Marc D. Rehkop appeals from a final judgment entered in the United
States District Court1 for the Western District of Missouri upon a jury
verdict finding him guilty of one count of possession of methamphetamine
with intent to distribute, in violation of 21 U.S.C. § 841(a)(1) and one
count of use of a firearm during and in relation to the offense of
possession with intent to distribute methamphetamine, in violation of 18
U.S.C. § 924(c). The district court sentenced Rehkop under the federal
sentencing guidelines to 248 months imprisonment, five years supervised
release and a special assessment of $100.00. For reversal, Rehkop argues
the district court erred in (1) denying his motion to suppress evidence
seized from his vehicle and (2) improperly instructing the jury on
1
The Honorable Russell G. Clark, United States District Judge
for the Western District of Missouri.
the law applicable to 18 U.S.C. § 924(c). For the reasons discussed below,
we affirm in part, reverse in part, and remand the case to the district
court for further proceedings consistent with this opinion.
I. Background
The underlying facts are not in dispute. On August 8, 1994, at
approximately 1:30 a.m., Officer Kelly Roth of the Springfield, Missouri,
Police Department was on a duty as a uniformed patrol officer in a marked
police car. Officer Roth observed a vehicle at rest in an inside driving
lane at the corner of Kansas Expressway and Kearney Street in Springfield.
After observing the vehicle remain stationary through three cycles of an
electric traffic light, Officer Roth approached the vehicle, directed his
spotlight into the passenger’s side window, and observed Rehkop asleep at
the wheel. The spotlight awoke Rehkop. Rehkop looked at Roth, became
startled, looked down at the seat, and drove off through a red light.
Officer Roth followed the vehicle after it ran the red light and
contacted a dispatcher with the message that he was following a possible
DWI and requested assistance. He then followed the vehicle southbound on
Kansas Expressway and observed it swerving within its own lane four times.

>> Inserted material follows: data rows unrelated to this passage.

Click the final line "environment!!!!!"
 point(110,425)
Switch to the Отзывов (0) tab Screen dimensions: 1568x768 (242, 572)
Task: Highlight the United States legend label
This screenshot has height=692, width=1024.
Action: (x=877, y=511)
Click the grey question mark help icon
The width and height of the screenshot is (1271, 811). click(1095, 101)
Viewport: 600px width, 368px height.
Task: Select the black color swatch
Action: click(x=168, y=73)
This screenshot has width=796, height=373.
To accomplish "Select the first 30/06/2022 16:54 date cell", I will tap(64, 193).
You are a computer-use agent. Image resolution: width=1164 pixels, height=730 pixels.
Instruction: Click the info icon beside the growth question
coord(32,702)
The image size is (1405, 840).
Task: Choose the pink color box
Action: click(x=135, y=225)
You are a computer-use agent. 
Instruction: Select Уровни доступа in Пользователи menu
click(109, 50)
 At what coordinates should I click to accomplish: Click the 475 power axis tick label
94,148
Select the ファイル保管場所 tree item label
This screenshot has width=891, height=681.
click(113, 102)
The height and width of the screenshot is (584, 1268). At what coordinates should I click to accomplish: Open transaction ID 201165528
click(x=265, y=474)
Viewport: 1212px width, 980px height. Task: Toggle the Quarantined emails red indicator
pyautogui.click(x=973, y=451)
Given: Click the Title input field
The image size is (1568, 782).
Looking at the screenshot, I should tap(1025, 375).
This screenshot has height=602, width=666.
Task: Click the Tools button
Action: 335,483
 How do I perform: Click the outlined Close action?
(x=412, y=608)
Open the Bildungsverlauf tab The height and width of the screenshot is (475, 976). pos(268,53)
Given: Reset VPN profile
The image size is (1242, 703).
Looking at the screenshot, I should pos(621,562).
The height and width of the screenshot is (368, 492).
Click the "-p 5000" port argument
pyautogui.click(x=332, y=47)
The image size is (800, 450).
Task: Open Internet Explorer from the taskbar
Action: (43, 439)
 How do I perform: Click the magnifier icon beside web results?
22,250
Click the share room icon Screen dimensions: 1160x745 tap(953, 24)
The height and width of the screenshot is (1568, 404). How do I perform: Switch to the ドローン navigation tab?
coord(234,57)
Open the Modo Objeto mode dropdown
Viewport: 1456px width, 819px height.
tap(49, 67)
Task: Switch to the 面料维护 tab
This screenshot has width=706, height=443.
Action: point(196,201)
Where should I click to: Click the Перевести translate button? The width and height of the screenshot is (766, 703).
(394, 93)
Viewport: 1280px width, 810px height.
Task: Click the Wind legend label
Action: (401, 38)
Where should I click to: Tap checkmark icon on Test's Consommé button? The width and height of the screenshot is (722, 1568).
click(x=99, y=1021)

Having observed Rehkop sleep through several cycles of the traffic light,
run a red light, and swerve within his lane, Officer Roth believed that
Rehkop was driving while intoxicated. He activated his red lights to stop
the vehicle, and Rehkop complied by pulling over into the parking lot of
a nearby convenience store. Officer Roth followed and parked his vehicle
so as to block Rehkop’s automobile.
Officer Roth testified that after Rehkop stopped he observed Rehkop
make a motion in which his head and shoulders bowed forward and downward.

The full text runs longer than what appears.